Все это оборудование, как и тысячи станков для многих других заводов, признавалось крайне нужным для русской военной промышленности; получить его не удалось, но и ожидать «замещения» станками собственного изготовления не приходилось. Таблица же, использованная Стоуном, об этом ничего не говорит — она о другом. Из нее в лучшем случае виден лишь какой-то относительный рост внутреннего производства на фоне одновременного вынужденного сокращения фактического ввоза. Это сокращение ввоза было вызвано не успехами своего станкостроения, делавшими ввоз ненужным («способность заместить»), а невозможностью получить от союзников много больше — в силу запретов со стороны кредитора и распорядителя кредитов, правительства Великобритании; там противились «“чрезмерному” усилению союзника, который на другой день после войны мог стать ее противником»>{245}. Самый решительный запрет на отправление грузов в Россию оно наложило после неудачи корниловского выступления>{246}. Отчасти ограничение таких поставок объяснялось еще и желанием британского правительства обеспечить своей промышленности после войны рынок сбыта в России, воспрепятствовав появлению конкурента, как это получилось с оборудованием для создаваемых в России автомобильных заводов и устройством алюминиевого завода.
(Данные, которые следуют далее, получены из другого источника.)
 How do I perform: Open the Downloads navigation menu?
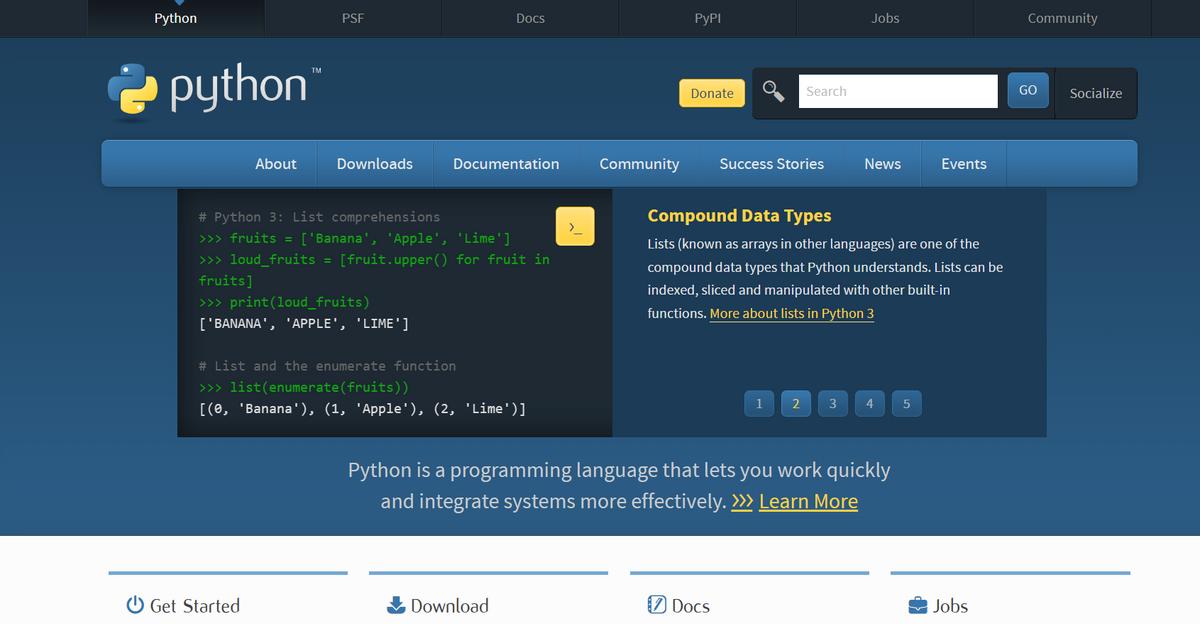pyautogui.click(x=374, y=164)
У Б. Бонвеча сложилось впечатление, что в марте 1917 г. лондонское Министерство вооружений обязалось поставить оборудование, необходимое обществу «Бекос» для создания в России казенного автомобильного завода. В действительности заказанное в Англии оборудование «по категорическому требованию» английского правительства, согласно ранее принятому решению, «соответствовало ремонтному заводу, а не заводу автомобилестроительному»>{247}. Изготовлено оно было лишь в октябре 1917 года.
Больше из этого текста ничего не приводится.